___ Record set ___

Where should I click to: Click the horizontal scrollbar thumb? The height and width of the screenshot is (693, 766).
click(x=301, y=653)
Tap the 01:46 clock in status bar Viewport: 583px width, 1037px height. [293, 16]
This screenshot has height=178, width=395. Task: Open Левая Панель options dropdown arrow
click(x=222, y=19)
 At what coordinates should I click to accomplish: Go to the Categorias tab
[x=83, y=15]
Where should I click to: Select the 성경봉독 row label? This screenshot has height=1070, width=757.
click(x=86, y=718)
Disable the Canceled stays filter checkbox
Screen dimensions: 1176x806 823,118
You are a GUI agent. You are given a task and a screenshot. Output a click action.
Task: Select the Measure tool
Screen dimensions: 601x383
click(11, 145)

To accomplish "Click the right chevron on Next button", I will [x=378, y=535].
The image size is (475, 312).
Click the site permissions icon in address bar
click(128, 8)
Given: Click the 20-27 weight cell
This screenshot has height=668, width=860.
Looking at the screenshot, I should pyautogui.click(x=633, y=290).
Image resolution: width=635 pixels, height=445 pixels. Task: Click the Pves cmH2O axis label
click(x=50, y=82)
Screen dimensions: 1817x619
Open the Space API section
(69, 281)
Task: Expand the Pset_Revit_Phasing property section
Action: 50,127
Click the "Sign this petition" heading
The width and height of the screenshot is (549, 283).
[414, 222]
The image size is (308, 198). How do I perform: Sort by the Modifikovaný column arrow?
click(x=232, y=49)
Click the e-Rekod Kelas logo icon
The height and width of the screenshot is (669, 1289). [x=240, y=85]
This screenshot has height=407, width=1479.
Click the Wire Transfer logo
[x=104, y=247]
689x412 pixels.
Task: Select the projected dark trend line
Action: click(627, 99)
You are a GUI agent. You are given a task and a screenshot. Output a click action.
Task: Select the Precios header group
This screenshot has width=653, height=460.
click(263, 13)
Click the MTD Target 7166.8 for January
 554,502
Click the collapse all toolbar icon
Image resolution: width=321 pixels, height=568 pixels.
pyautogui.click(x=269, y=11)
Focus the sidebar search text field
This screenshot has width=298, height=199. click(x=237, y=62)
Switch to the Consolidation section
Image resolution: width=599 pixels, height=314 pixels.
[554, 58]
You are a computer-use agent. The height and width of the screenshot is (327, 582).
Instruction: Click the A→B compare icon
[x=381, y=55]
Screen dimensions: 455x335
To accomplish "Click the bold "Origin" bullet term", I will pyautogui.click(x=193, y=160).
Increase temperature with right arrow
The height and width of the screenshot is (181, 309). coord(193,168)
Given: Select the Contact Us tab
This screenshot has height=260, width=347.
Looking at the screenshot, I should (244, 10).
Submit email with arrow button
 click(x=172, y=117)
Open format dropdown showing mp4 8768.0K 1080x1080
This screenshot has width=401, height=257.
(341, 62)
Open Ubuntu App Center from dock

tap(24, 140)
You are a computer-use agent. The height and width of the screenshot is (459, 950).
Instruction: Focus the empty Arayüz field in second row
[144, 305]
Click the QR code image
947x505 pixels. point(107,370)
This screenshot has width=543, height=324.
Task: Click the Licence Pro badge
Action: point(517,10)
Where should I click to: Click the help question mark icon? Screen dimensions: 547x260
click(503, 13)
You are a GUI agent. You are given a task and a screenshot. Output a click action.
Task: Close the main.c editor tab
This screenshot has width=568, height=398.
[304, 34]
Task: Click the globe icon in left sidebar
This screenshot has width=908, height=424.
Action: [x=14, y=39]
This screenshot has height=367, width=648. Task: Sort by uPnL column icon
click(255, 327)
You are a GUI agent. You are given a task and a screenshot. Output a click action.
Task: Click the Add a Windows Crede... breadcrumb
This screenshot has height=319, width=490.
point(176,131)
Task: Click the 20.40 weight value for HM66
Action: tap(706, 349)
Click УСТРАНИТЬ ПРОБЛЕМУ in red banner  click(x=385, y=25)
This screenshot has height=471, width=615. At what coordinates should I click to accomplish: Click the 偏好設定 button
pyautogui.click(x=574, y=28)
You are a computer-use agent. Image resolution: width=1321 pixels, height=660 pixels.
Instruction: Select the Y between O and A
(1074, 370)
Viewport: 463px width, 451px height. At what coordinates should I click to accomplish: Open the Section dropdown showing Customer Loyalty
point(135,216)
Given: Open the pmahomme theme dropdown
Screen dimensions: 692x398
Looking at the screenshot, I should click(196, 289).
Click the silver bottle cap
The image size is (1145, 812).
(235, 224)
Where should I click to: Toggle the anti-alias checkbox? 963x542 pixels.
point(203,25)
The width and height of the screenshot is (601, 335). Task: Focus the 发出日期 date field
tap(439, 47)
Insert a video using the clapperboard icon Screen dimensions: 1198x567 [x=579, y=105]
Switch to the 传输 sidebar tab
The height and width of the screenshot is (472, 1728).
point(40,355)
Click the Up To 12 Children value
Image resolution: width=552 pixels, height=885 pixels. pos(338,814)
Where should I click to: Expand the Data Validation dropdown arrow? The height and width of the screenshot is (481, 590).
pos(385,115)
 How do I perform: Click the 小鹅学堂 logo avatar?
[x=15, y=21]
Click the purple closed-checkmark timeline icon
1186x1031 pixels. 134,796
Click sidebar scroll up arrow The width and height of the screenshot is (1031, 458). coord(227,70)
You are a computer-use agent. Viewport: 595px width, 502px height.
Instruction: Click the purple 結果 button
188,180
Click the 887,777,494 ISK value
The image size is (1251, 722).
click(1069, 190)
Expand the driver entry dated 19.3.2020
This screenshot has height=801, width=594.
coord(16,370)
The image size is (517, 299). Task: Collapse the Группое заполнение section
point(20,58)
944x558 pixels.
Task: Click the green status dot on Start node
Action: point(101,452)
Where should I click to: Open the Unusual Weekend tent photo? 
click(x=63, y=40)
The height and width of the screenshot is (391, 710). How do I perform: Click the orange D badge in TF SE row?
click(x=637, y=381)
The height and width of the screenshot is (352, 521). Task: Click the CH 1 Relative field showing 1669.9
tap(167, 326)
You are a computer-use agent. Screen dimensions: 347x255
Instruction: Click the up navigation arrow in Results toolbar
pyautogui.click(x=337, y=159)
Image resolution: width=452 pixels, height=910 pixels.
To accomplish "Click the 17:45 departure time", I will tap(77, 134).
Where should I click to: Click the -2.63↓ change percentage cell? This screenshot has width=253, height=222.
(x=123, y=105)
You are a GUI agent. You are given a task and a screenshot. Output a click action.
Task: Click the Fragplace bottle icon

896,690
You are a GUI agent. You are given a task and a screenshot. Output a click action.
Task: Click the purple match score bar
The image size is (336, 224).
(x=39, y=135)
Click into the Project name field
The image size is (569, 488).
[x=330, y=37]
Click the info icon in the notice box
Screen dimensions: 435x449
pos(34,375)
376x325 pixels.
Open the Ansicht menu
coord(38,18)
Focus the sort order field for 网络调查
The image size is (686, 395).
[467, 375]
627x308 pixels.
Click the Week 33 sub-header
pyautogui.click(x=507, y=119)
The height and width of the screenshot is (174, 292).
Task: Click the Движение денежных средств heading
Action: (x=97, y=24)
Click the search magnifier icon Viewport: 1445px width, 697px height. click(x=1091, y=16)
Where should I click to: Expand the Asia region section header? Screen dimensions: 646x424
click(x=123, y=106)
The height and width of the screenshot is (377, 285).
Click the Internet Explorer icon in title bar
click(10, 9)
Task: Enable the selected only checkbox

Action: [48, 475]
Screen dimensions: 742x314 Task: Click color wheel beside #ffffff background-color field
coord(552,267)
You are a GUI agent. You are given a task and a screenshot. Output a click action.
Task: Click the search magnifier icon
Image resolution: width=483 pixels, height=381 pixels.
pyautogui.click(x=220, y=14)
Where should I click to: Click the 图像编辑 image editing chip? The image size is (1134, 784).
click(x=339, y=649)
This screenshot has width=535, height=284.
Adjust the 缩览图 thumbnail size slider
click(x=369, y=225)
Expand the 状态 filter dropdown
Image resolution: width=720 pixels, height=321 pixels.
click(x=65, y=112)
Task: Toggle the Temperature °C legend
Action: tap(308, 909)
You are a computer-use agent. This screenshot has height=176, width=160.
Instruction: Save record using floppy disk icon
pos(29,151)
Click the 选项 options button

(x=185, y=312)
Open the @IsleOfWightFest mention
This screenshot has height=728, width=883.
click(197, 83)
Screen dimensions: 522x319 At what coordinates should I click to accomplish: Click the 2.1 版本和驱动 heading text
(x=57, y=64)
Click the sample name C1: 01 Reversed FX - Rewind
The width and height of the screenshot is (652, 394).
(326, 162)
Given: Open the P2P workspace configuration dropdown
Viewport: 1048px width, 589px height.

___

• [Task item]: Extract, please, the lines from the start of the entries above through the one with "Screen dimensions: 1817x619", both included, reproducing each exactly and adding nothing.

• [Response to this task]:
Where should I click to: Click the horizontal scrollbar thumb? The height and width of the screenshot is (693, 766).
click(x=301, y=653)
Tap the 01:46 clock in status bar Viewport: 583px width, 1037px height. [293, 16]
This screenshot has height=178, width=395. Task: Open Левая Панель options dropdown arrow
click(x=222, y=19)
 At what coordinates should I click to accomplish: Go to the Categorias tab
[x=83, y=15]
Where should I click to: Select the 성경봉독 row label? This screenshot has height=1070, width=757.
click(x=86, y=718)
Disable the Canceled stays filter checkbox
Screen dimensions: 1176x806 823,118
You are a GUI agent. You are given a task and a screenshot. Output a click action.
Task: Select the Measure tool
Screen dimensions: 601x383
click(11, 145)

To accomplish "Click the right chevron on Next button", I will [x=378, y=535].
The image size is (475, 312).
Click the site permissions icon in address bar
click(128, 8)
Given: Click the 20-27 weight cell
This screenshot has height=668, width=860.
Looking at the screenshot, I should pyautogui.click(x=633, y=290).
Image resolution: width=635 pixels, height=445 pixels. Task: Click the Pves cmH2O axis label
click(x=50, y=82)
Screen dimensions: 1817x619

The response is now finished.